==== Available records
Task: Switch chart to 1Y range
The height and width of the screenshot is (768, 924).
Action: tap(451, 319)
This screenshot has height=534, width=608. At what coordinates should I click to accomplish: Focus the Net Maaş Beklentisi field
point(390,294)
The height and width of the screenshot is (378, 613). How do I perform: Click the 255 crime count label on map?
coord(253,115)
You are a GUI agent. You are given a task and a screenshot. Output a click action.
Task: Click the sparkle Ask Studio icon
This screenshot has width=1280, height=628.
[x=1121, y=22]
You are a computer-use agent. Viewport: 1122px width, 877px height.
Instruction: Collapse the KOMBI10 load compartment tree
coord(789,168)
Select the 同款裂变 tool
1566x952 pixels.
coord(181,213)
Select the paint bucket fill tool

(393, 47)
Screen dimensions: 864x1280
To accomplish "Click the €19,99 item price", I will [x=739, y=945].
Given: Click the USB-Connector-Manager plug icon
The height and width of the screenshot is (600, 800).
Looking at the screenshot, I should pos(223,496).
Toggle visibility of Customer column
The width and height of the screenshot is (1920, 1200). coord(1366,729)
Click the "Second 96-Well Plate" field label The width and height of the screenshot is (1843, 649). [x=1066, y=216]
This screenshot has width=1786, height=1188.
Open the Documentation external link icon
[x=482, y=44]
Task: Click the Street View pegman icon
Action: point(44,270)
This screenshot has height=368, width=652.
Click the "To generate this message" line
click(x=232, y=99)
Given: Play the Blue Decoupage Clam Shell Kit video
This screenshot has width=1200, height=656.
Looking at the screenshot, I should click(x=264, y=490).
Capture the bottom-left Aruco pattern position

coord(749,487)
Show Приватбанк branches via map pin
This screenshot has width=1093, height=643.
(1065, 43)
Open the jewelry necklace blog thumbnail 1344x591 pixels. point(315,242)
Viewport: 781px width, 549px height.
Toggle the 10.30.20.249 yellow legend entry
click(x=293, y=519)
========
Find the word "Viewport" in the entries, and copy every line it shows up in.

▸ **Problem solution**
You are a computer-use agent. Viewport: 1122px width, 877px height.
Viewport: 781px width, 549px height.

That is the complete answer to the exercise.